SN 2002cx exploded (or, to be more techically accurate, was seen to have exploded) on May 12, 2002 by three people working with a 1.2m telescope on Mount Palomar [1, 2]. The first 26 supernovae seen in any year are named using capital letters ranging from A to Z, while the next 26 get named with two lower case letters ranging from aa to az, then the next 26 get ba to bz, and the next 26 get ca to cz. Giver this, we can say that SN 2002cx was the 102nd supernova explosion seen during the year 2002.
The explosion took place in a disk-shaped galaxy generally described as "anonymous" [1] located at a distance of roughly 360 million light years (110 Mpc) in the constellation Virgo [3]. In all seriousness, I don't think anyone really cares about the galaxy. It actually does have a name, but it contains so many letters and numbers that I'm not going to read it because no one cares about the galaxy anyway.
Supernovae are divided into two broad categories based on whether astronomers can see hydrogen in the explosion. Most people probably think of Type II supernovae at first, which are caused when a star much larger than the Sun can no longer fuse elements in its core. This type of star will collapse, and then a rebound shock causes the supernova explosion (and because the outer layers of this star still contain lots of hydrogen, astronomers will see a lot of hydrogen in the explosion). SN 2002cx was not this type of supernova.
Instead, SN 2002cx was a Type Ia supernova, which occurs when a white dwarf has been stripping the outer layers off of a second star for far too long. A typical white dwarf is just an inert but densley packed ball of mostly carbon and oxygen atoms left over from when a Sun-like star died.
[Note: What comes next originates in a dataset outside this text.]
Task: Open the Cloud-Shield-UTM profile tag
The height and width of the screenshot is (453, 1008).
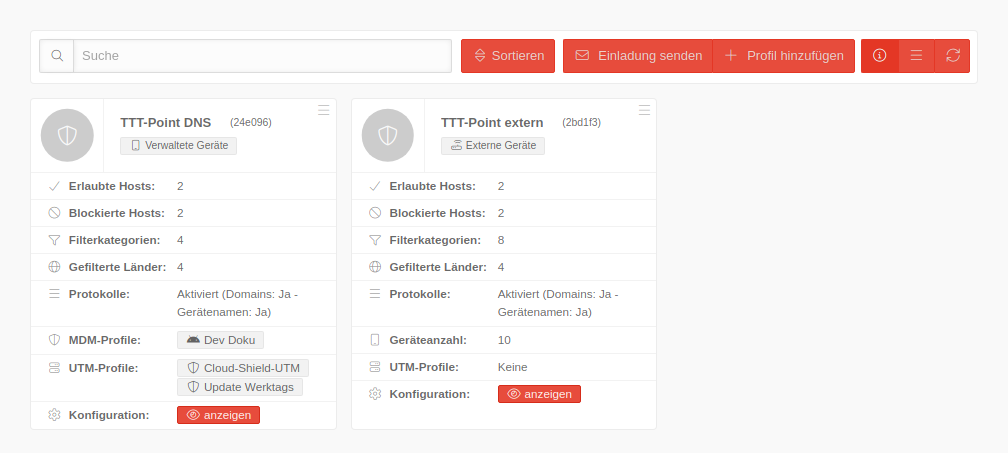Action: [243, 367]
However, if a white dwarf continues to gain mass from somewhere, like a second star orbiting way to close to it, the white dwarf will eventually become unstable, and nuclear processes will be triggered in the white dwarf, causing it to explode. Because white dwarfs has virtually no hydrogen, astronomers see no hydrogen associated with Type Ia supernovae.
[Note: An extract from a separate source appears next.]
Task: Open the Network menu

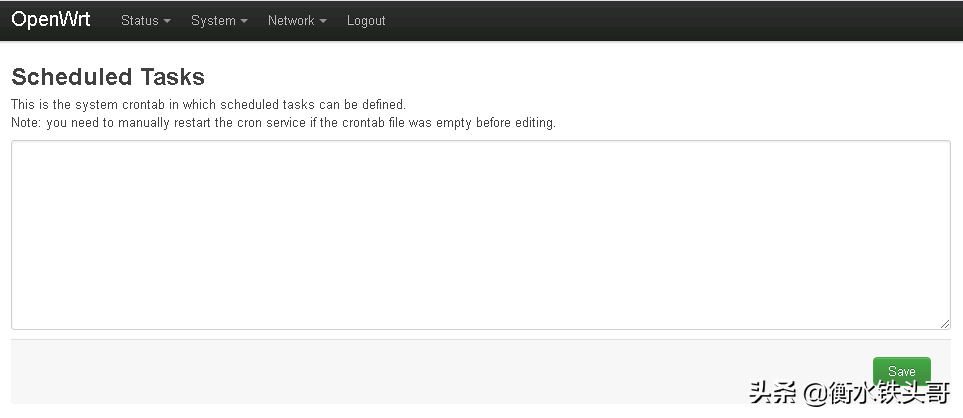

(By the way, astronomers have also identified two other general classes of supernovae where they see no hydrogen, and these are labelled as Type Ib and Type Ic, but they form when a very large star dies in a very similar way as Type II supernovae. Why they don't have hydrogen is a story for a different episode.)
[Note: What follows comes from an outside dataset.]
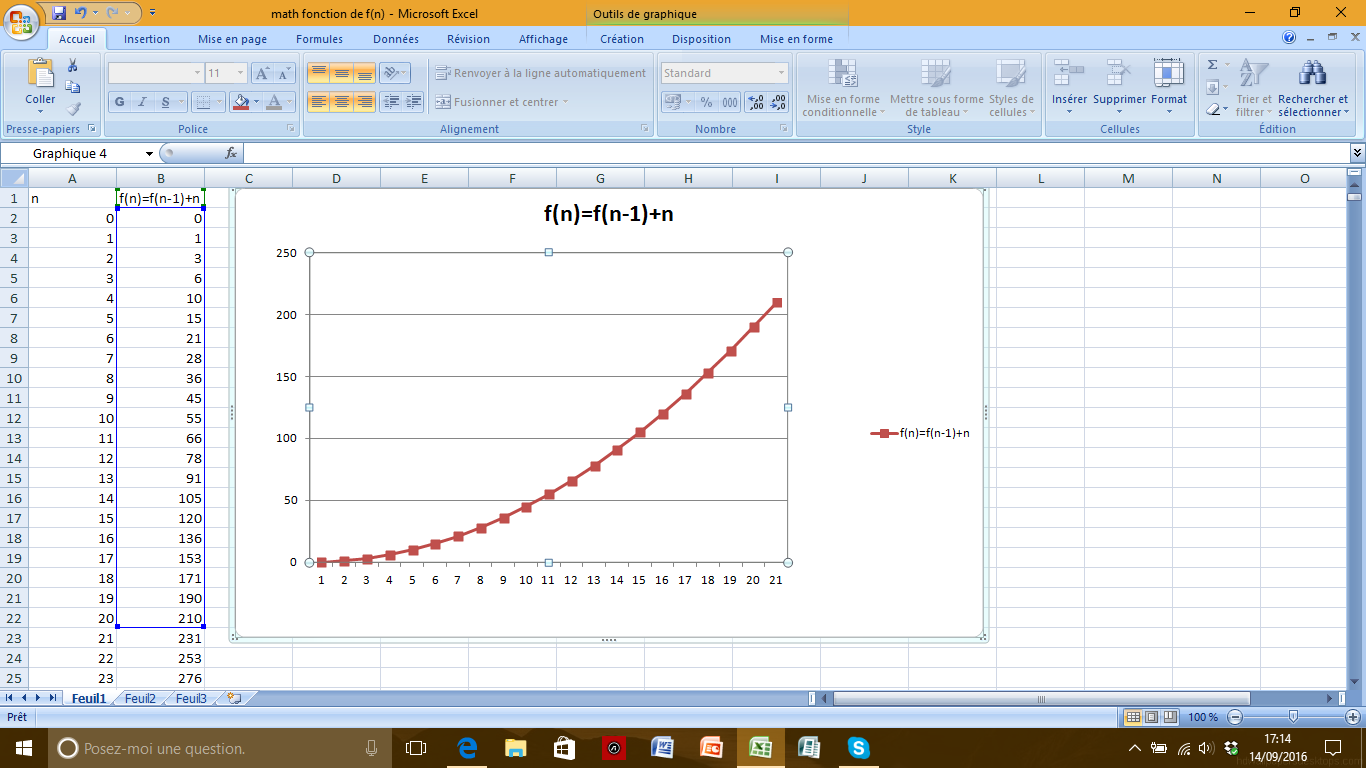Screen dimensions: 1366x768
Task: Click the Rechercher et sélectionner binoculars
Action: coord(1312,73)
Anyway, SN 2002cx looked like a typical Type Ia supernova, or at least at first it did. A more careful analysis of the observational data for this specific object showed that it looked a bit different from the typical explosion of a detonating white dwarf. First of all, the material ejected from the explosion in SN 2002cx was moving at a much slower speed than the material ejected from a typical Type Ia explosion [2]. Second, SN 2002cx did not seem to get as bright as the typical Type Ia supernova [2]. Third, the mix of elements in the ejected gas just looked weird. Astronomers had problems seeing some things that they normally see in other Type Ia supernovae, such as calcium, sulfur, and silicon, but it was really easy to see lots and lots of iron [2].
It turned out that SN 2002cx was the first of a subclass of Type Ia supernovae ever identified by astronomers [4]. This subclass of objects would be called Type Iax supernovae [4]. They are thought to differ from the "normal" Type Ia supernovae in one very distinct way. "Normal" Type Ia supernovae are expected to be caused by unstable white dwarfs where the nuclear fusion processes are very rapid and blow the white dwarf apart, leaving nothing behind. Type Iax supernovae like SN 2002cx are though to be caused by a process called thermonuclear deflagration in which a runaway fusion process propagates relatively slowly through the layers of the unstable white dwarf, producing a lot of energy without completely blowing the star apart [4]. (I also recommend just looking up some videos on YouTube that discuss deflagration to understand the concept better.) In any case, it's quite possible that some sort of object will be left behind after one of these Type Iax supernovae.
A lot of work is still needed to understand these supernovae and in particular to understand the thermonuclear deflagration in these sources, so every time a new Type Iax supernova appears in the sky, astronomers are going to get really excited, even if it's located in a boring, anonymous galaxy.